◆ **Exercise brief**
Can you reproduce the forum thread below about choosing a statistics method for bacteria samples, word for word and in full?

◆ **Passage provided**
╔══

# Its deciding which Stats method to use that the problem

1. Apr 1, 2005

### Prester John

Its deciding which Stats method to use that the problem......

Hello, i hope you don't mind a biologist interloping on your boards :)

I have a statistics problem that i could do with some help with if anyone can (please!).

I'm taking 2 8ml samples from a volume of 200mls. Distributed evenly within the 200mls may be bacteria. If a sample gets 1+ bacteria in then the sample is flagged as positive, if it get 0 bacteria it is flagged as negative. I don't know how many bacteria are in the 200mls or in the samples, only positive or negative.

To make it more interesting each 200ml volume may or may not contain bacteria (but if it does the number of bacteria is a constant value).

Now i have tested 20,000 lots of 200mls. Of these 10 have flagged positive. 5 of these were positive in both samples, 5 only in 1 sample. What i really want to know is how many i have missed.

I was thinking that you should be able to use the data showing 5 in 2 samples, 5 in 1 sample only to estimate the number of bacteria in a 200ml volume (? binomial dist or similar) and then use that to determine a probability that both samples will have no bacteria in them from a 200ml volume containing bacteria.

Thankyou for reading and i'll throw in a little irrelevant factoid for your amusal: Your body has on and in it 100 Trillion bacteria, thats 10x the number of cells that make you up :yuck:

2. Apr 1, 2005

### honestrosewater

Does that include mitochondria?

╚══

◆ **Data for review**
╔══

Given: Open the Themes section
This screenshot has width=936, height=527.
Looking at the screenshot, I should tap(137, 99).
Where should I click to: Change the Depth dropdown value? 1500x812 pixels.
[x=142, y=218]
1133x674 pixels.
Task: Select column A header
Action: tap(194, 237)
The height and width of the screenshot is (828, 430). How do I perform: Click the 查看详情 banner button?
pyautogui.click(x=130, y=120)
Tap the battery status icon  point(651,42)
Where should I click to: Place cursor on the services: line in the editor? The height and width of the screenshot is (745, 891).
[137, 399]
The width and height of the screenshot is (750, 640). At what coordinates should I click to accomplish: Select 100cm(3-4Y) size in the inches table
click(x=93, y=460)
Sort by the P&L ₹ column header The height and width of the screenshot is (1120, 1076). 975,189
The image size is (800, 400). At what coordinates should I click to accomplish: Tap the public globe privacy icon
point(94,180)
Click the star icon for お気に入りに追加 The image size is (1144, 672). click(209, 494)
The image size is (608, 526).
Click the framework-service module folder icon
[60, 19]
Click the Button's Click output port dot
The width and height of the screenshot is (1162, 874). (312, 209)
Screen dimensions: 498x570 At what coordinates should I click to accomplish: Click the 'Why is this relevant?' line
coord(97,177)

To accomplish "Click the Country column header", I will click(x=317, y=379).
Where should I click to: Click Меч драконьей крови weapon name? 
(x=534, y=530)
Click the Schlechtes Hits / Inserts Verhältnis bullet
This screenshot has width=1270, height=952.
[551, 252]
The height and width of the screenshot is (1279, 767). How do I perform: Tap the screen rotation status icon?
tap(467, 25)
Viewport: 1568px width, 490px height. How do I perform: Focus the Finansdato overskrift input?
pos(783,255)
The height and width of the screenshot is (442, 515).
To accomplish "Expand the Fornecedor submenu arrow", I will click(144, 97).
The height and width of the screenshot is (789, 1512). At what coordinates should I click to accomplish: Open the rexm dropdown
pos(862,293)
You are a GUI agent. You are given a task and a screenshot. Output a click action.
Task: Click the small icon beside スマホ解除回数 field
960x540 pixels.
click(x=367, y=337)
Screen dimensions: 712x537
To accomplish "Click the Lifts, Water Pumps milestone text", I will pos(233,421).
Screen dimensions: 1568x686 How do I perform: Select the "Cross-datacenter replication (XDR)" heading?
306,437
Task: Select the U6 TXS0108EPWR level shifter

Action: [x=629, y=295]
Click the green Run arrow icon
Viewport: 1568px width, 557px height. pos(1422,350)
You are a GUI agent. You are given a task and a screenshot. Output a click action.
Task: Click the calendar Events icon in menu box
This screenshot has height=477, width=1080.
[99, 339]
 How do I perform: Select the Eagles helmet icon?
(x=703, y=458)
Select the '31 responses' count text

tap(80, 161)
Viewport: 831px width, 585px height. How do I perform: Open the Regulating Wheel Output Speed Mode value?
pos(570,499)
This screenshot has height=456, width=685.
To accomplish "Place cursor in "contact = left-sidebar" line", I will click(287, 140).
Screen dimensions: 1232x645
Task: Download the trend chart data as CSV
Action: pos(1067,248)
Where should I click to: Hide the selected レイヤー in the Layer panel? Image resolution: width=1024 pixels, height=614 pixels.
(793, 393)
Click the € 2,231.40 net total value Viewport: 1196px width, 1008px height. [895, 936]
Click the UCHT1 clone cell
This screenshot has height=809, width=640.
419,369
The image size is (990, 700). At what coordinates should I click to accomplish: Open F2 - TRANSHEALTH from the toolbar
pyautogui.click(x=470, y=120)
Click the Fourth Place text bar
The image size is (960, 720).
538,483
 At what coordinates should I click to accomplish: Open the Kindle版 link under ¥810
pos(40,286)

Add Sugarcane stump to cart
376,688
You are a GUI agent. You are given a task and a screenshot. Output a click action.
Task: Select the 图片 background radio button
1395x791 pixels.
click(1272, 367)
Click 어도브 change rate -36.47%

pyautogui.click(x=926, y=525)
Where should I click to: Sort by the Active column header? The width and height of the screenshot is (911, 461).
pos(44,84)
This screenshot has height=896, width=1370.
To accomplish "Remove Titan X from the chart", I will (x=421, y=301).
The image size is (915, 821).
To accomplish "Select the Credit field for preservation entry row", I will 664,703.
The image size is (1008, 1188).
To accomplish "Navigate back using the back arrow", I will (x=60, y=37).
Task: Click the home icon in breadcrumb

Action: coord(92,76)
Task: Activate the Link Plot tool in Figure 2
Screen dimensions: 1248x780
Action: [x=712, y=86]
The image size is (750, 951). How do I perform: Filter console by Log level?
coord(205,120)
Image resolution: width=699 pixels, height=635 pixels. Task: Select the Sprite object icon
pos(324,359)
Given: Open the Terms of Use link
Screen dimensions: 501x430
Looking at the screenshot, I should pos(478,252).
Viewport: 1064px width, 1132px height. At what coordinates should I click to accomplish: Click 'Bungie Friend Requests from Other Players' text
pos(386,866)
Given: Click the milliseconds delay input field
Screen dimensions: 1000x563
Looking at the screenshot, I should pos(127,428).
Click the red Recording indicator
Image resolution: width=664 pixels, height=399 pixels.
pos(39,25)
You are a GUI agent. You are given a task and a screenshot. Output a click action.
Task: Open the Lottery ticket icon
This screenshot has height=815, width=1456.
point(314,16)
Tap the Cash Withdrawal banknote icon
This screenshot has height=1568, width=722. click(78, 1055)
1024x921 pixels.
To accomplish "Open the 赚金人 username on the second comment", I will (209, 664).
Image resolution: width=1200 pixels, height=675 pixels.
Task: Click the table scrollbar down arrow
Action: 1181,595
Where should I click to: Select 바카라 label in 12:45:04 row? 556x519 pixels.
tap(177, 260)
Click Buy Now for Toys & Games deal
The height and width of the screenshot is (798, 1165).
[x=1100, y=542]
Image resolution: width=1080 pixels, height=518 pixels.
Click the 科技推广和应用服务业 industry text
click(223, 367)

╚══

◆ **Finished task**
# Its deciding which Stats method to use that the problem

1. Apr 1, 2005

### Prester John

Its deciding which Stats method to use that the problem......

Hello, i hope you don't mind a biologist interloping on your boards :)

I have a statistics problem that i could do with some help with if anyone can (please!).

I'm taking 2 8ml samples from a volume of 200mls. Distributed evenly within the 200mls may be bacteria. If a sample gets 1+ bacteria in then the sample is flagged as positive, if it get 0 bacteria it is flagged as negative. I don't know how many bacteria are in the 200mls or in the samples, only positive or negative.

To make it more interesting each 200ml volume may or may not contain bacteria (but if it does the number of bacteria is a constant value).

Now i have tested 20,000 lots of 200mls. Of these 10 have flagged positive. 5 of these were positive in both samples, 5 only in 1 sample. What i really want to know is how many i have missed.

I was thinking that you should be able to use the data showing 5 in 2 samples, 5 in 1 sample only to estimate the number of bacteria in a 200ml volume (? binomial dist or similar) and then use that to determine a probability that both samples will have no bacteria in them from a 200ml volume containing bacteria.

Thankyou for reading and i'll throw in a little irrelevant factoid for your amusal: Your body has on and in it 100 Trillion bacteria, thats 10x the number of cells that make you up :yuck:

2. Apr 1, 2005

### honestrosewater

Does that include mitochondria?